O script de configuração recusa-se a executar com menos de 941 MB e a documentação pede 2 GB, mas esse é o mínimo para a plataforma sem aplicações instaladas. O Cloudron executa o Docker, o nginx, o seu próprio serviço box, contentores de bases de dados e a stack de correio desde o primeiro arranque. Reserve 4 GB para duas aplicações e 16 GB para cerca de dez, e adicione um ficheiro de swap, porque o Cloudron atribui swap ilimitada às aplicações e um servidor sem swap transforma a pressão sobre a memória em reinícios.
Posso instalar o Cloudron no Debian ou num servidor que já execute Docker?
Nenhuma das opções funciona. O script verifica a versão e termina com Cloudron requires Ubuntu 20.04, 22.04, 24.04, por isso Debian, Rocky e Alpine estão excluídos.

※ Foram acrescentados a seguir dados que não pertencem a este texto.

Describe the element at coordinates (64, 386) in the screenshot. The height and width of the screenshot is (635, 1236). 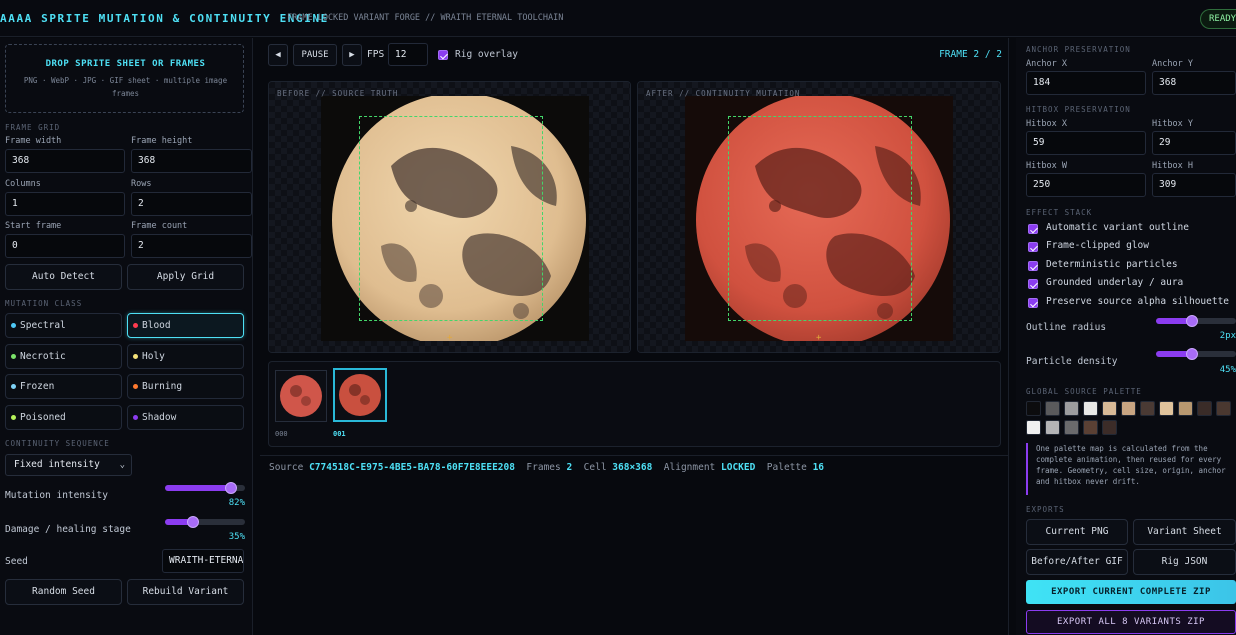
I see `mutation-class-frozen: Frozen` at that location.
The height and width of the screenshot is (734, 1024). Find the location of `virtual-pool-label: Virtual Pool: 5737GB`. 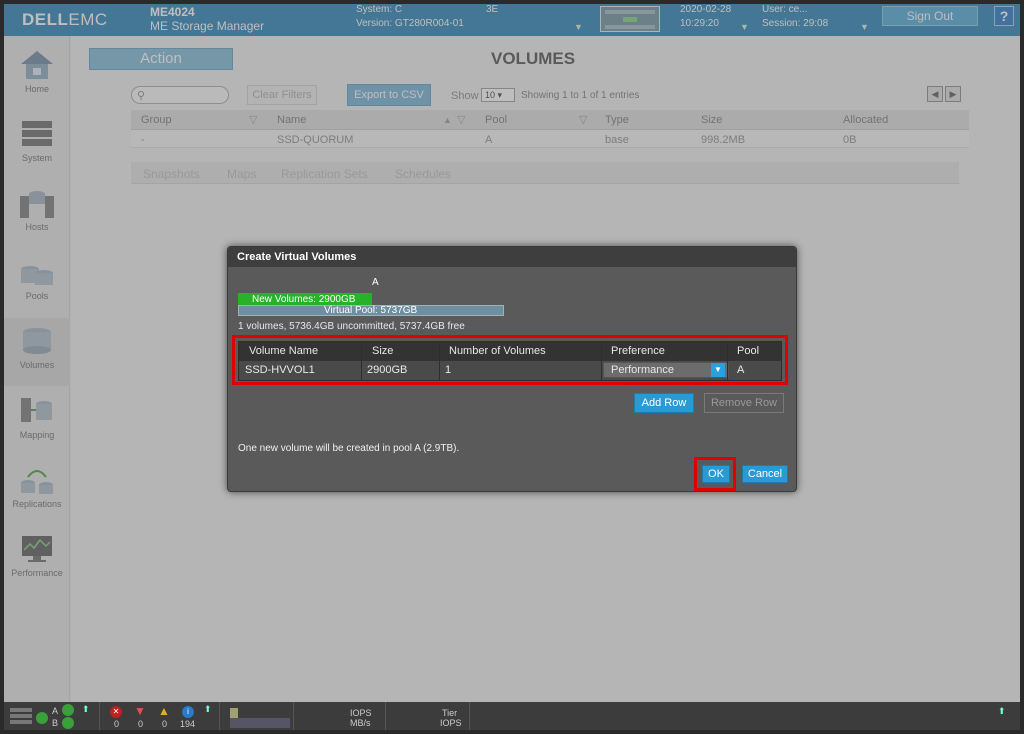

virtual-pool-label: Virtual Pool: 5737GB is located at coordinates (371, 310).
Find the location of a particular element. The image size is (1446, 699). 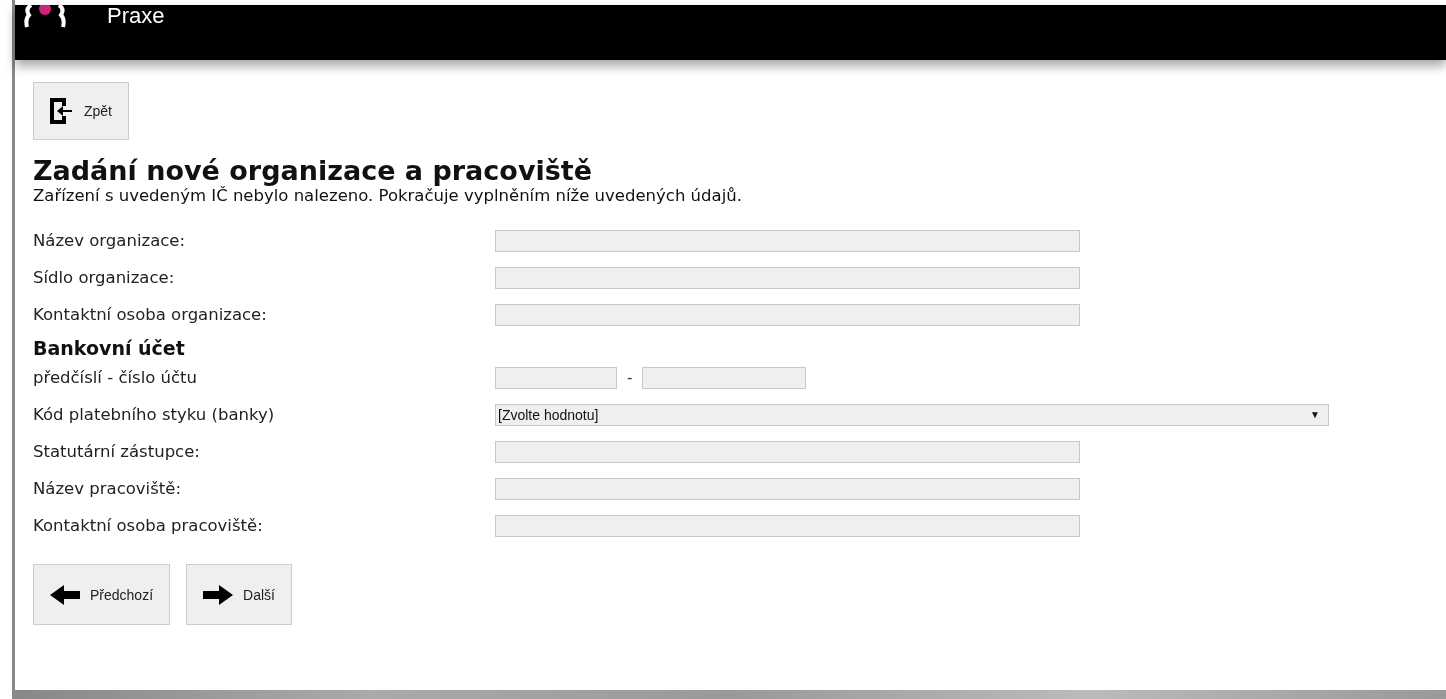

field-label: Název pracoviště: is located at coordinates (108, 488).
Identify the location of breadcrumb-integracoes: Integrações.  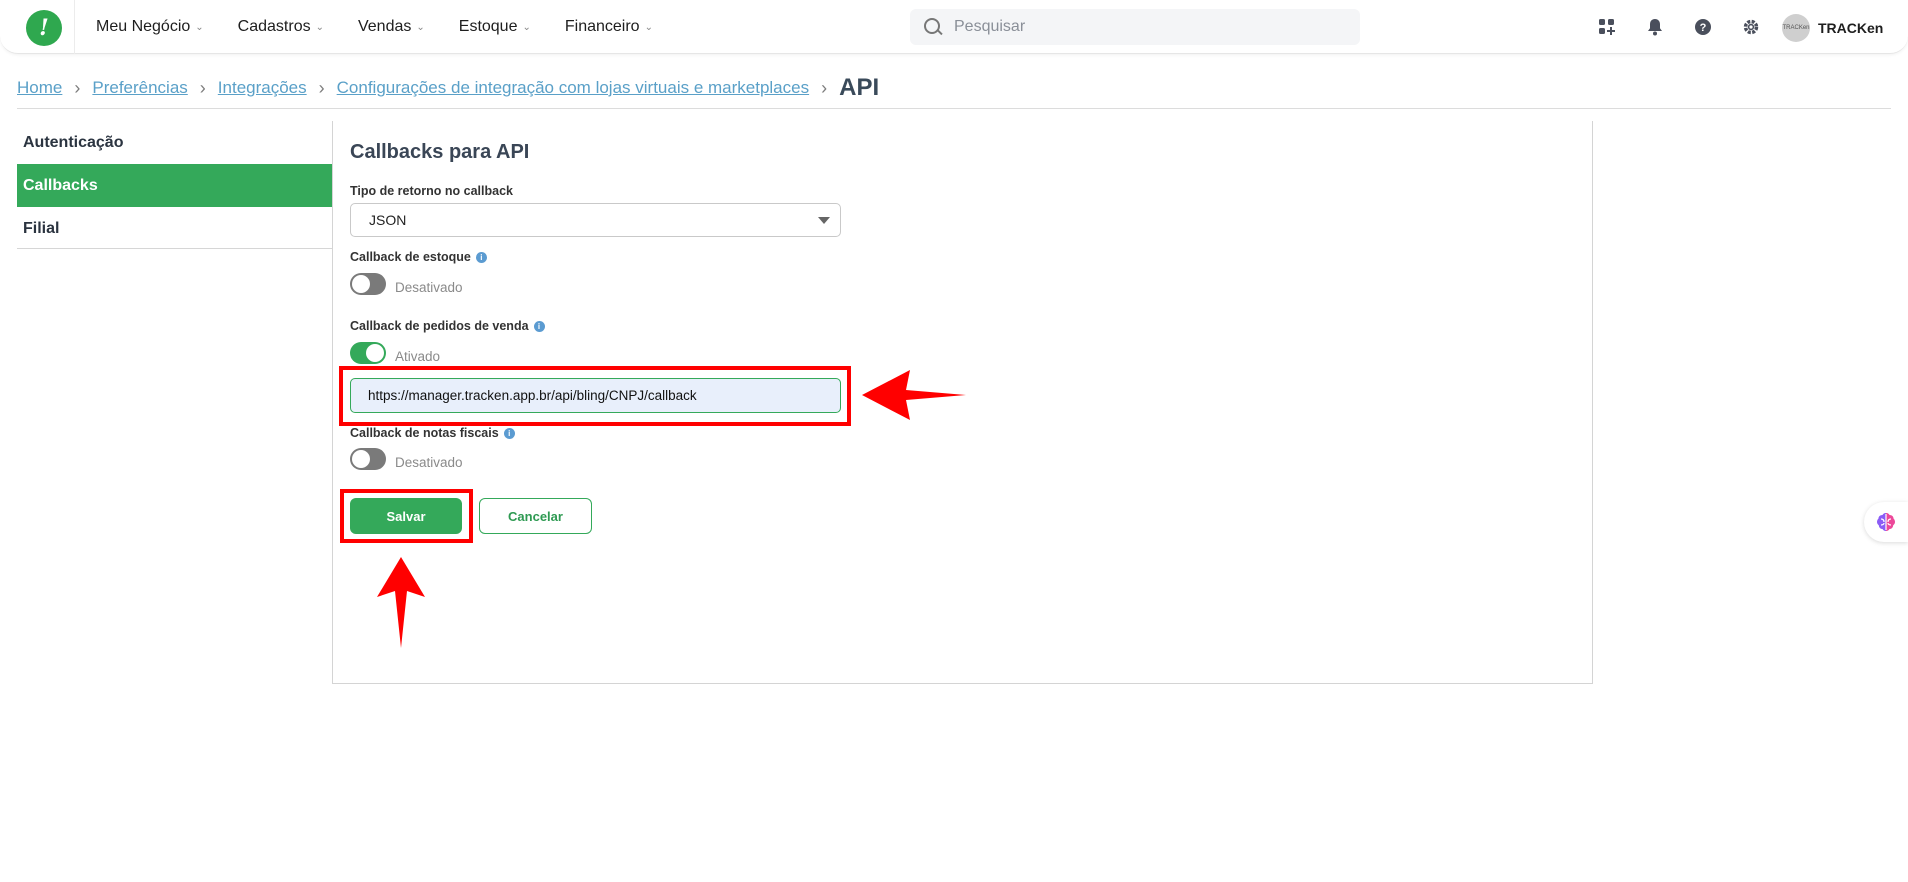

Também termina quando nginx, docker ou node já está presente, porque instala versões fixas de todos eles e escreve a configuração do nginx e as regras do iptables. Comece com uma imagem Ubuntu limpa numa VPS KVM.
Porque é que os subdomínios das minhas aplicações falham, mas o dashboard funciona?
Falta o registo DNS wildcard. A configuração cria ou exige um registo A para my.example.com, por isso o dashboard é resolvido, enquanto wiki.example.com devolve NXDOMAIN e o navegador informa que o site não foi encontrado. Adicione um registo A para *.example.com a apontar para o IP do servidor e confirme com dig +short wiki.example.com antes de instalar a aplicação.
Tenho de usar o servidor de correio do Cloudron?
Não. Pode desativar o correio de entrada e enviar através de um relay externo, como Postmark, Mailgun ou Amazon SES. Esta é a opção mais segura quando o fornecedor bloqueia a porta de saída 25 ou quando o endereço IP não tem reputação para envio de correio. Se não usar o Cloudron Email, feche as portas 25, 465, 587, 993 e 4190 na firewall do fornecedor, e não no servidor.
O que acontece quando atinjo o limite de duas aplicações do plano gratuito?
O dashboard bloqueia a terceira instalação e pede uma chave de licença. As aplicações que já estão em execução não são alteradas: continuam a receber atualizações, continuam a ser incluídas nas cópias de segurança e mantêm os respetivos certificados. Adicionar uma licença remove o limite sem reinstalar nada, por isso o plano gratuito é uma forma adequada de testar primeiro a plataforma num domínio real.